The Storage Accumulation Problem¶

Hard links share data blocks only while both links exist. When compaction deletes the original SSTable file, the snapshot's hard link becomes the sole owner of those data blocks:

Consequence: Snapshots that initially consumed zero space can grow to consume significant storage as compaction removes original files. A week-old snapshot may consume more disk space than the current live data.

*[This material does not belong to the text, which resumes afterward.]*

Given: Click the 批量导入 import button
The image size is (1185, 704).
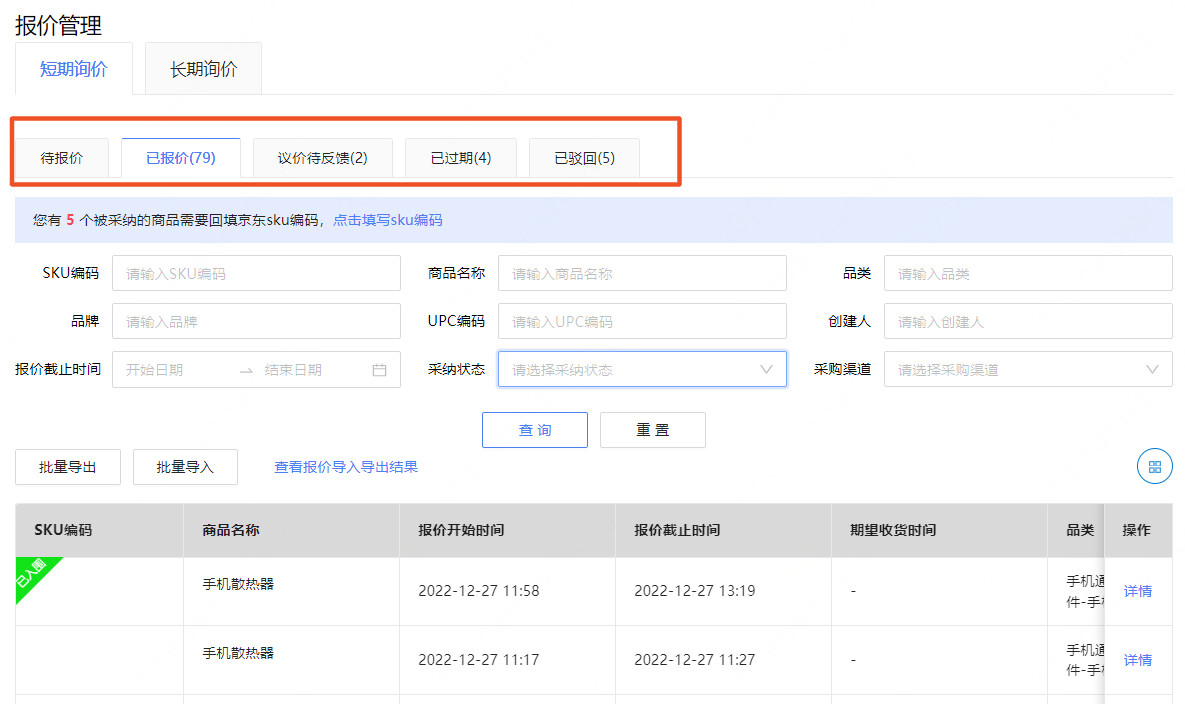Looking at the screenshot, I should pyautogui.click(x=185, y=466).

Best practice: Clear snapshots promptly after copying to remote storage. AxonOps automatically clears local snapshots after successful transfer to remote storage, preventing disk space accumulation.

Snapshot Commands¶

Command	Description
`nodetool flush`	Flush memtables to disk before snapshot
`nodetool snapshot`	Snapshot all keyspaces
`nodetool snapshot <keyspace>`	Snapshot specific keyspace
`nodetool snapshot -t <name> <keyspace>`	Named snapshot (recommended)
`nodetool snapshot -t <name> -kt <ks>.<table>`	Snapshot specific table
`nodetool listsnapshots`	List all snapshots
`nodetool clearsnapshot -t <name>`	Clear specific snapshot
`nodetool clearsnapshot`	Clear all snapshots

Snapshot Location¶

Snapshots are stored at:

/var/lib/cassandra/data/<keyspace>/<table-uuid>/snapshots/<snapshot_name>/

Each snapshot directory contains all SSTable components:

File	Description
`*-Data.db`	Actual row data
`*-Index.db`	Partition index
`*-Filter.db`	Bloom filter
`*-Statistics.db`	SSTable metadata
`*-CompressionInfo.db`	Compression metadata
`*-TOC.txt`	Table of contents
`manifest.json`	Snapshot manifest

Automatic Snapshot Configuration¶

Cassandra provides automatic snapshot options in cassandra.yaml:

Parameter	Default	Versions	Description
`auto_snapshot`	`true`	All	Create snapshot before `DROP TABLE`, `DROP KEYSPACE`, and `TRUNCATE`
`auto_snapshot_ttl`	(none)	4.1+	TTL for auto-snapshots; after expiry, snapshots are automatically cleared
`snapshot_before_compaction`	`false`	All	Create snapshot before each compaction

auto_snapshot¶

When auto_snapshot is enabled (the default), Cassandra automatically creates a snapshot of the table's data before executing destructive schema or data operations. This acts as a safety net, preserving a point-in-time copy of the data on disk.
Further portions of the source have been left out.